Batterie allo stato solido, Stellantis svolta nei test. Maggiore autonomia, ricarica più rapida e costi inferiori

La Dodge Charger Daytona sperimenta su strada le nuove celle Factorial FEST per rivoluzionare con le batterie allo stato solido l’autonomia delle future vetture elettriche globali. Questo è il nuovo passo di Stellantis.

Un laboratorio mobile affronta i primi collaudi dinamici su percorsi aperti al pubblico per verificare la risposta complessiva dei nuovi accumulatori in condizioni ambientali reali.

La Dodge Charger Daytona sperimenta su strada le nuove celle Factorial FEST per rivoluzionare con le batterie allo stato solido

Batterie allo stato solido, le caratteristiche chimiche delle celle Factorial FEST

I tecnici dichiarano una densità energetica pari a 375 Wh/kg registrando sessioni di rifornimento ultrarapido capaci di coprire dal 15% al 90% in appena 18 minuti. Il sistema garantisce un funzionamento impeccabile in un intervallo termico oscillante tra i -30 °C ed i 45 °C complessivi.
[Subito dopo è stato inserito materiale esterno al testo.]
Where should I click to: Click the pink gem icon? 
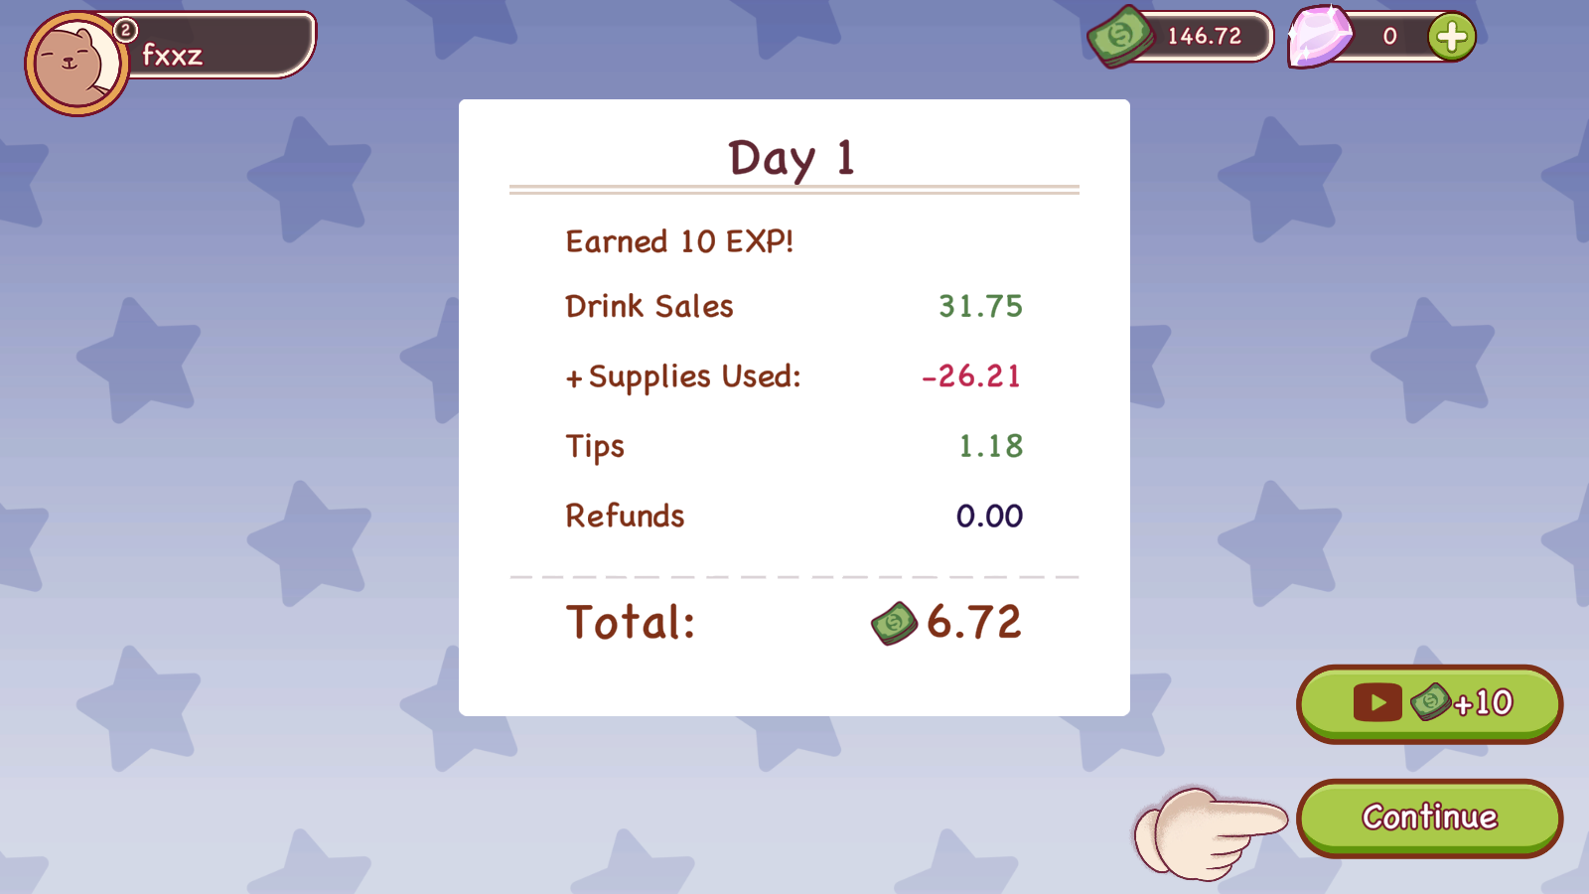pos(1320,37)
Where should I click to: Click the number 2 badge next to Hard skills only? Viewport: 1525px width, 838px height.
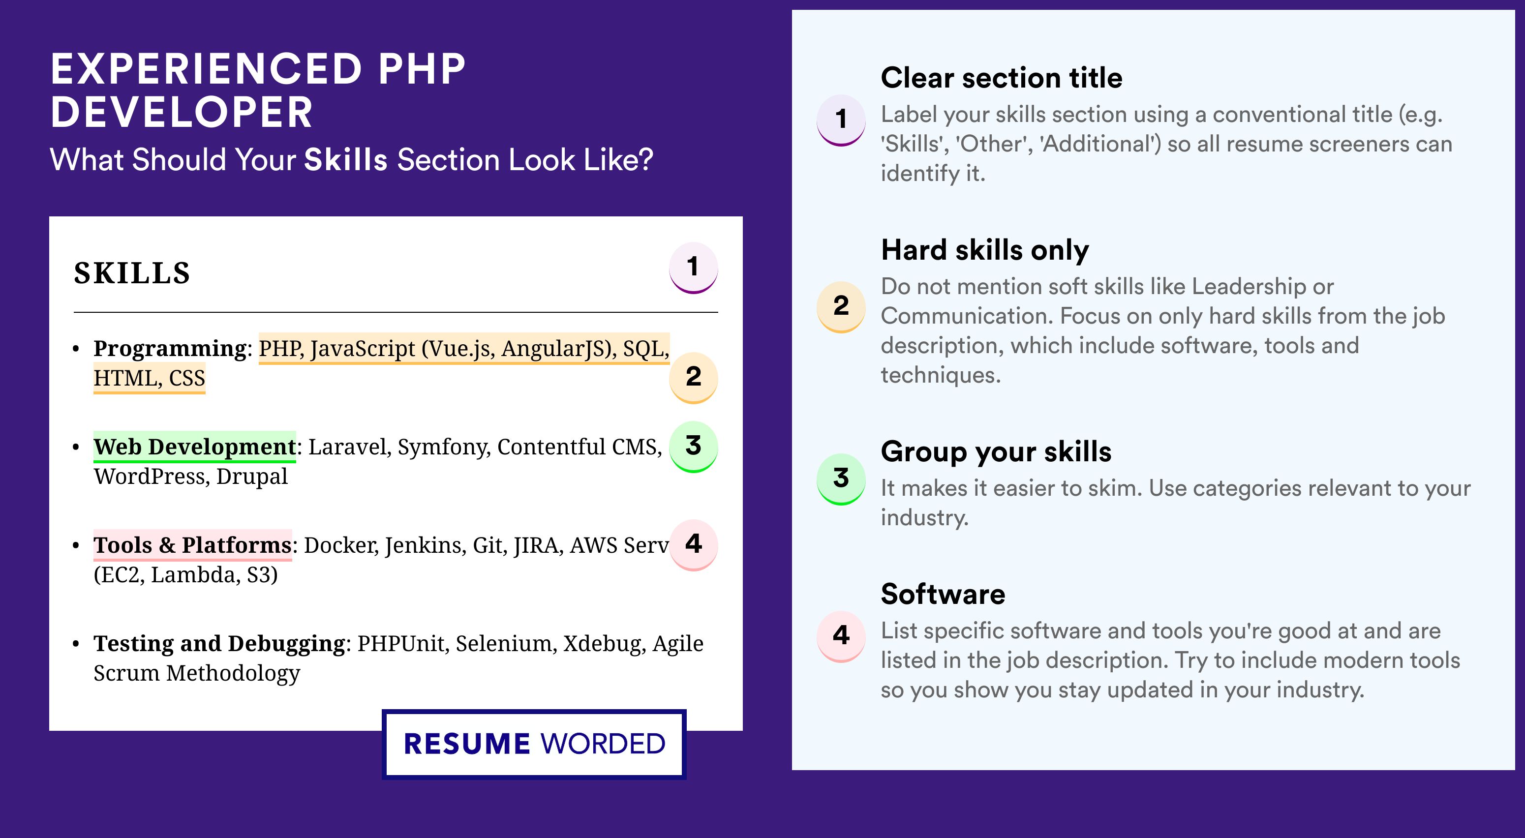pyautogui.click(x=841, y=307)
Il Chief Engineering and Technology Officer di Stellantis, Ned Curic, evidenzia: “Sviluppare batterie è una questione di equilibrio. Non è sufficiente ottimizzare una singola metrica. Abbiamo bisogno di un sistema che offra vantaggi reali in un veicolo reale. Questo traguardo dimostra che stiamo portando le batterie allo stato solido sempre più vicino ai nostri clienti, offrendo una maggiore autonomia, una ricarica più rapida e costi inferiori. Altrettanto importante, la forte compatibilità di FEST con i processi di produzione delle batterie agli ioni di litio è determinante per portare questa tecnologia su scala industriale.”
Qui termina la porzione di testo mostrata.